Segment Open

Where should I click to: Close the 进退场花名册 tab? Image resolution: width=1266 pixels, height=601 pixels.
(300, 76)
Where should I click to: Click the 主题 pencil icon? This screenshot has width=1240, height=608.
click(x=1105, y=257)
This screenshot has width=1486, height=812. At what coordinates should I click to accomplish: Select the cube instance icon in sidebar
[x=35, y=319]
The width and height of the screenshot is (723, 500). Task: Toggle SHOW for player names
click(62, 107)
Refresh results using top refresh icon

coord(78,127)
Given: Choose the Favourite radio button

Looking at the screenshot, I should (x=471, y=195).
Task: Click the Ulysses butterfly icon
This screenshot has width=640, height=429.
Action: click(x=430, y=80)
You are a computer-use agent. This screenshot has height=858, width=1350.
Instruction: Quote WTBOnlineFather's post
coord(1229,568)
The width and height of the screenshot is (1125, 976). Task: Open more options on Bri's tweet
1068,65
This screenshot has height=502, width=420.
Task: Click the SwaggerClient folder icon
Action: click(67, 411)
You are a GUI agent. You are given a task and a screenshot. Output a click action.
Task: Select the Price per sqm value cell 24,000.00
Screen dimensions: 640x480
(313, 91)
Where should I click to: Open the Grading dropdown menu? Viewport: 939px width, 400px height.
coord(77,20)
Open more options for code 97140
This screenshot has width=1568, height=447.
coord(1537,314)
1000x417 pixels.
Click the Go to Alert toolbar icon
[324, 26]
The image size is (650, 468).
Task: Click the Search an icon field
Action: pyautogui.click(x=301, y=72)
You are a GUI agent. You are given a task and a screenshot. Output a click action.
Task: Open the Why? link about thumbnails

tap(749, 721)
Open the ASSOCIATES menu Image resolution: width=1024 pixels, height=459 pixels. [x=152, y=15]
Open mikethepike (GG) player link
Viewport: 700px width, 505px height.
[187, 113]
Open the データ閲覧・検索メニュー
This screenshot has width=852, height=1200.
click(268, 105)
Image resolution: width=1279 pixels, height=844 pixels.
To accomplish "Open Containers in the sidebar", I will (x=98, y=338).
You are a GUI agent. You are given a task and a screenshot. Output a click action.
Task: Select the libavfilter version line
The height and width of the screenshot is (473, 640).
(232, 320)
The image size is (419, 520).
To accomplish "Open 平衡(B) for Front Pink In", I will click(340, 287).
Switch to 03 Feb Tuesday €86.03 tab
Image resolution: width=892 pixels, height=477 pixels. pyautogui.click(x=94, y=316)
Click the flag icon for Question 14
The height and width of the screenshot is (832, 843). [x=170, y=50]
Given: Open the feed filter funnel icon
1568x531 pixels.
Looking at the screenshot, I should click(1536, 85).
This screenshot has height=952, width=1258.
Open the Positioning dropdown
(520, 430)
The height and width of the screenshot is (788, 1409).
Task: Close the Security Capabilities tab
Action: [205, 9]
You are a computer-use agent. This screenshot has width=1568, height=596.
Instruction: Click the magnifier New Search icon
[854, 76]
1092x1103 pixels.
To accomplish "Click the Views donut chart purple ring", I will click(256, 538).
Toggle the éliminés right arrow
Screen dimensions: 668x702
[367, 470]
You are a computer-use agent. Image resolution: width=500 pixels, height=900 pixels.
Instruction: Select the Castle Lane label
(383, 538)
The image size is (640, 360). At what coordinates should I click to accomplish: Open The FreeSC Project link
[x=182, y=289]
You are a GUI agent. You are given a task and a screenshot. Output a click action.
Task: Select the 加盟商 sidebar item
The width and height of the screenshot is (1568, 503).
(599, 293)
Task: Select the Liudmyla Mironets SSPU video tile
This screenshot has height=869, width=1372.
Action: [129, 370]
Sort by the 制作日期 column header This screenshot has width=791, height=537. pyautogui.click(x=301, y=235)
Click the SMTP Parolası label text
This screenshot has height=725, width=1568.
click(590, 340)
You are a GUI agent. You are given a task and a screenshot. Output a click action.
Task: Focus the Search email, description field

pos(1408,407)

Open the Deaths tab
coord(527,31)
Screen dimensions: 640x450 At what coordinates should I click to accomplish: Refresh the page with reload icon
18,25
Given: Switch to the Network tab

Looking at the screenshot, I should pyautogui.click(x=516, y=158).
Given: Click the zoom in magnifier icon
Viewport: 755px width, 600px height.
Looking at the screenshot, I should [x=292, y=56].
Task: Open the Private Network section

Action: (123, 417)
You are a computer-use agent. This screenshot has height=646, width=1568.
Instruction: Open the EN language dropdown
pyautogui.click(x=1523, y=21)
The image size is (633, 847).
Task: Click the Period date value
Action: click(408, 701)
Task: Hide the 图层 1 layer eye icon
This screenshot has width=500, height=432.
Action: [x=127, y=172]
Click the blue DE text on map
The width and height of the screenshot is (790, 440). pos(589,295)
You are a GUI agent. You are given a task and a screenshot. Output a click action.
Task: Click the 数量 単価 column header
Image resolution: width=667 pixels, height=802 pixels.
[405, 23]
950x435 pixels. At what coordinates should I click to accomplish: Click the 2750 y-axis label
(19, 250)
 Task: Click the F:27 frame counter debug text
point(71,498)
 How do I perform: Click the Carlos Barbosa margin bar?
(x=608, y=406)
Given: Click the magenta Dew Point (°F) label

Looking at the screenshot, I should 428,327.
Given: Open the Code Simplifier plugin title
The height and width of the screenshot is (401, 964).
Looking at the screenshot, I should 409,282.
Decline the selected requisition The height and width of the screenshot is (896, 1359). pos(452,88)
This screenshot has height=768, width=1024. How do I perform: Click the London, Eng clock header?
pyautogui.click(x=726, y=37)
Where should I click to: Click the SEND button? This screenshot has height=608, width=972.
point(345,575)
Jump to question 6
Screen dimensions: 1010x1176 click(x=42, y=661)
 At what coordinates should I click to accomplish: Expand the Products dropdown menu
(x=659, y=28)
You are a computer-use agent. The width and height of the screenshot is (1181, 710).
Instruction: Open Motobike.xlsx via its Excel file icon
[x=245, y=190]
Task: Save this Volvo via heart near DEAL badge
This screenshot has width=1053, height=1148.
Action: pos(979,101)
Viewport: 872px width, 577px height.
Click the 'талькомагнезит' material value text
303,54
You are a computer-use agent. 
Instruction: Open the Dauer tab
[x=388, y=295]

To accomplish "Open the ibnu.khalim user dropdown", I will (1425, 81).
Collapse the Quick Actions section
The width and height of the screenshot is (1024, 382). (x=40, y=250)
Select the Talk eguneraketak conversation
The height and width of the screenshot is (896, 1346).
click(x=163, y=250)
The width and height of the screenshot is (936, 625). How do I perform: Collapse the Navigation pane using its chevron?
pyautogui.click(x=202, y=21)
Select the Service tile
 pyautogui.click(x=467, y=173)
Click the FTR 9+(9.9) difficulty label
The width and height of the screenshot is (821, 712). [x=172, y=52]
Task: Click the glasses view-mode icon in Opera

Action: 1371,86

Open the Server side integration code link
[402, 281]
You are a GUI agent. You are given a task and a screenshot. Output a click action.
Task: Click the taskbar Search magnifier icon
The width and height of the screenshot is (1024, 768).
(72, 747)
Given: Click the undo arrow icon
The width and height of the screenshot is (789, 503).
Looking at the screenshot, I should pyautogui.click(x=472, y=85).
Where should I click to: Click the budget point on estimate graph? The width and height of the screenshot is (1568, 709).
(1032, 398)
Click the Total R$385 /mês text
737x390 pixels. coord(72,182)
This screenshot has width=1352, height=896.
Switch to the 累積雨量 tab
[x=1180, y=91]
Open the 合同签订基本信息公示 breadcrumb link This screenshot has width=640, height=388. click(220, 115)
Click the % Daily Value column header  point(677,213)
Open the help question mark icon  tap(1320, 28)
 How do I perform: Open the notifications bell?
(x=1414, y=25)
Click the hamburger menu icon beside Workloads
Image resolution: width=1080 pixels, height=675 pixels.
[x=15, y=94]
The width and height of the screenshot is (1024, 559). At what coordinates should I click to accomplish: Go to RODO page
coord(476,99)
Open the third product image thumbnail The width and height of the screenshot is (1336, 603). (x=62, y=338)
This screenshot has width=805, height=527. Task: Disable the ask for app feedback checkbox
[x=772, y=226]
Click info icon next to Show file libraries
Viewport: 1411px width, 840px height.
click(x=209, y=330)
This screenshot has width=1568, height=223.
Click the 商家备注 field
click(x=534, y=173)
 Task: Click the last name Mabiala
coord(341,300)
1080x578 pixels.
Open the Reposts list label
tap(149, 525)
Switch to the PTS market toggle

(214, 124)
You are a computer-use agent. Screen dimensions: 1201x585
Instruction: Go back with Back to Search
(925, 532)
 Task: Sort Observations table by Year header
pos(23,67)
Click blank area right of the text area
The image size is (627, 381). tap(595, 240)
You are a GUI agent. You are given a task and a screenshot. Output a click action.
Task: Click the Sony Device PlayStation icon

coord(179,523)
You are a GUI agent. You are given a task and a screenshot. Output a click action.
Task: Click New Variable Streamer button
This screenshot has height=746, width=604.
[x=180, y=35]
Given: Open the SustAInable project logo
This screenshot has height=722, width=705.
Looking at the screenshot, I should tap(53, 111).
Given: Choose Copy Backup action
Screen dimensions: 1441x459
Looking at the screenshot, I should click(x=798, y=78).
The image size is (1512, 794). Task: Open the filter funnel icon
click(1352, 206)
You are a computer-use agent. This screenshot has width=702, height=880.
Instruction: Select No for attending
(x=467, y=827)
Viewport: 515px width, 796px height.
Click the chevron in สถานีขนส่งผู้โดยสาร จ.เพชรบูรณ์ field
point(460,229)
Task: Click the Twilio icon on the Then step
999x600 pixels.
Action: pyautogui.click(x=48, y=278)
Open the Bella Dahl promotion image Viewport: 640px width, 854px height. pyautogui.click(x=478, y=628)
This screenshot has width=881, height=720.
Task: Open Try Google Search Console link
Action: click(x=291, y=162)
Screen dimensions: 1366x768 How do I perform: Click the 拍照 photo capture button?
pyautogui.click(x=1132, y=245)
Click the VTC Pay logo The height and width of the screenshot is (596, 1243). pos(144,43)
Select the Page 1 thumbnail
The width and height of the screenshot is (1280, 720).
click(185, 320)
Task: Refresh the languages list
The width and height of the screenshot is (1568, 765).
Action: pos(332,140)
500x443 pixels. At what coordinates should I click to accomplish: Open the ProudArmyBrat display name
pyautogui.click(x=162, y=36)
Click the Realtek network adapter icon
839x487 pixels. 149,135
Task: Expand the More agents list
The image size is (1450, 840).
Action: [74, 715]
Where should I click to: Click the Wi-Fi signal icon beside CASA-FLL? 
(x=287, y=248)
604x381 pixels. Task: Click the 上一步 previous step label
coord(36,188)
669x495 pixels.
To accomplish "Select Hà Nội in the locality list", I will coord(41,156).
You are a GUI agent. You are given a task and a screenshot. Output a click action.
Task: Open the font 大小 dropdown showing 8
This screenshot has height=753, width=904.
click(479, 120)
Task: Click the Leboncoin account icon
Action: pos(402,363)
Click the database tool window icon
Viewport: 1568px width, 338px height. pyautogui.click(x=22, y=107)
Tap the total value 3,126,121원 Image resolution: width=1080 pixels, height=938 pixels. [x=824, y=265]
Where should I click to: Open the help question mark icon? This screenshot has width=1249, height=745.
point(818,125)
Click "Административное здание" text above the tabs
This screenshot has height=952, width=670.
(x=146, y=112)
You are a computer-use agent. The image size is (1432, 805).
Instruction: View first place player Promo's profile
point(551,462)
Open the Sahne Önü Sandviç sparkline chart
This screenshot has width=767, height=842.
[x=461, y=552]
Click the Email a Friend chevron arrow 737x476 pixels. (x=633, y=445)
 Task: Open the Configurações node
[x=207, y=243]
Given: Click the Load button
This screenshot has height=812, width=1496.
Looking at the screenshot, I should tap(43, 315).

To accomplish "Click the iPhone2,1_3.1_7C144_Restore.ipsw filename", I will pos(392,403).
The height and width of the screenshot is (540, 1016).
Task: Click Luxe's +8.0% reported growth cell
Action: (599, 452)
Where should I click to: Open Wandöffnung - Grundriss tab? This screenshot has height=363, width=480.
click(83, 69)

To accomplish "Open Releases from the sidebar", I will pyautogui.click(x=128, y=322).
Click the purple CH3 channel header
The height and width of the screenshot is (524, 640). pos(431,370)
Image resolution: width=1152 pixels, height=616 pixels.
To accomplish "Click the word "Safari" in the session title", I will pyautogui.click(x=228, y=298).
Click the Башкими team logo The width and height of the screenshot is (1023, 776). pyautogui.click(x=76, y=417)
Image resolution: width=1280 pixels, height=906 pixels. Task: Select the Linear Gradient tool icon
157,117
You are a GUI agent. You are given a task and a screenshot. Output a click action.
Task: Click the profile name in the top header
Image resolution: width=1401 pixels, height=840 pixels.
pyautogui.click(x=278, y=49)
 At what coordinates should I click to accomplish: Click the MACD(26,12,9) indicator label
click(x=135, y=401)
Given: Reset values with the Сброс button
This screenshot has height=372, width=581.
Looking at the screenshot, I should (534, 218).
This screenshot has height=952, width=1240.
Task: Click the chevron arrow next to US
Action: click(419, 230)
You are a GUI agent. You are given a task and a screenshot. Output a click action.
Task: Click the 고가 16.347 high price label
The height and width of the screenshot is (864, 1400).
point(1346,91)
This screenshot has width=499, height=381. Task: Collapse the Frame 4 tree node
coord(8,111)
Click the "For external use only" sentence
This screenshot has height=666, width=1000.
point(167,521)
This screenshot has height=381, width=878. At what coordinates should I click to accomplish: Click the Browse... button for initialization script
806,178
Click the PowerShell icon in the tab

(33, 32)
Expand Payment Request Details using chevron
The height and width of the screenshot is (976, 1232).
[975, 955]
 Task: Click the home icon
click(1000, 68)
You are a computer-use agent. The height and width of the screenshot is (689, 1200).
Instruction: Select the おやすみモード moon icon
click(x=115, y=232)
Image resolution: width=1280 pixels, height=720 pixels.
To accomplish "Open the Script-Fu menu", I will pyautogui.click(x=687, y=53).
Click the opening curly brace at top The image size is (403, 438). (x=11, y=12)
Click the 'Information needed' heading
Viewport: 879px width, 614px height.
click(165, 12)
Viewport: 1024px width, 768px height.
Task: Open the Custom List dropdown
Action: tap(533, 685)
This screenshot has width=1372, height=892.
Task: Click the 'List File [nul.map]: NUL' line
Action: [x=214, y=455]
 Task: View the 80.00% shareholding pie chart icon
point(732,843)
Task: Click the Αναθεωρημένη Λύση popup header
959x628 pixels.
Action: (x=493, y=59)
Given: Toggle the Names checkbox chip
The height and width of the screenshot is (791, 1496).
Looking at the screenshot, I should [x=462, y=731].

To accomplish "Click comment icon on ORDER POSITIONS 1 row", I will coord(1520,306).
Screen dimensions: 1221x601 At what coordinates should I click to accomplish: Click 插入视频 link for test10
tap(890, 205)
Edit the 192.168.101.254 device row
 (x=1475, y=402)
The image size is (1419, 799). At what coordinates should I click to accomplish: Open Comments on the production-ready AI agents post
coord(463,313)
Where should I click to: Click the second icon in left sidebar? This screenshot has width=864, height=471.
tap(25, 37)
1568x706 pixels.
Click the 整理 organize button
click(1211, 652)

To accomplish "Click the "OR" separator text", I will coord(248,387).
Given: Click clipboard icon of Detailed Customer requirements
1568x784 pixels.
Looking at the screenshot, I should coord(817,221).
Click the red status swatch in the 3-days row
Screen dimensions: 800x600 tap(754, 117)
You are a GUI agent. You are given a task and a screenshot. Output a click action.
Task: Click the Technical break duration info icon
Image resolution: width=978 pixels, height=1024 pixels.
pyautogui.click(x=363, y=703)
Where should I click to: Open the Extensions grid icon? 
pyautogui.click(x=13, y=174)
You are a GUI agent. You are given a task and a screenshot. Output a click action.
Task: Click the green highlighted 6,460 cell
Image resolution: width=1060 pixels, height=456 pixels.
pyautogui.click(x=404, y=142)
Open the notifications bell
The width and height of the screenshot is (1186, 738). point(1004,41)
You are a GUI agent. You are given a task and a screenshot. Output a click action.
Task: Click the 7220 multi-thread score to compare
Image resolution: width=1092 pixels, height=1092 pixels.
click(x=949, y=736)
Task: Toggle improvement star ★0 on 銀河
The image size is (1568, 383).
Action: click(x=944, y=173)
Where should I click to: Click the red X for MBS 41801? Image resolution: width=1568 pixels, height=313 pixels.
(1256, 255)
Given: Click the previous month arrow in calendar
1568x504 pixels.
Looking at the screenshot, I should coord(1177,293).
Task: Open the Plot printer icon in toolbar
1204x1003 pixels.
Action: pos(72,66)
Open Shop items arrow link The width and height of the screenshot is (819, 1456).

Segment Closed

» TASK GOAL:
All that belongs in your answer is the stretch of entries above from the line with "Instruction: Select No for attending" through the line with "above the tabs", printed exactly.

» TASK SOLUTION:
Instruction: Select No for attending
(x=467, y=827)
Viewport: 515px width, 796px height.
Click the chevron in สถานีขนส่งผู้โดยสาร จ.เพชรบูรณ์ field
point(460,229)
Task: Click the Twilio icon on the Then step
999x600 pixels.
Action: pyautogui.click(x=48, y=278)
Open the Bella Dahl promotion image Viewport: 640px width, 854px height. pyautogui.click(x=478, y=628)
This screenshot has width=881, height=720.
Task: Open Try Google Search Console link
Action: click(x=291, y=162)
Screen dimensions: 1366x768 How do I perform: Click the 拍照 photo capture button?
pyautogui.click(x=1132, y=245)
Click the VTC Pay logo The height and width of the screenshot is (596, 1243). pos(144,43)
Select the Page 1 thumbnail
The width and height of the screenshot is (1280, 720).
click(185, 320)
Task: Refresh the languages list
The width and height of the screenshot is (1568, 765).
Action: pos(332,140)
500x443 pixels. At what coordinates should I click to accomplish: Open the ProudArmyBrat display name
pyautogui.click(x=162, y=36)
Click the Realtek network adapter icon
839x487 pixels. 149,135
Task: Expand the More agents list
The image size is (1450, 840).
Action: [74, 715]
Where should I click to: Click the Wi-Fi signal icon beside CASA-FLL? 
(x=287, y=248)
604x381 pixels. Task: Click the 上一步 previous step label
coord(36,188)
669x495 pixels.
To accomplish "Select Hà Nội in the locality list", I will coord(41,156).
You are a GUI agent. You are given a task and a screenshot. Output a click action.
Task: Open the font 大小 dropdown showing 8
This screenshot has height=753, width=904.
click(479, 120)
Task: Click the Leboncoin account icon
Action: pos(402,363)
Click the database tool window icon
Viewport: 1568px width, 338px height. pyautogui.click(x=22, y=107)
Tap the total value 3,126,121원 Image resolution: width=1080 pixels, height=938 pixels. [x=824, y=265]
Where should I click to: Open the help question mark icon? This screenshot has width=1249, height=745.
point(818,125)
Click "Административное здание" text above the tabs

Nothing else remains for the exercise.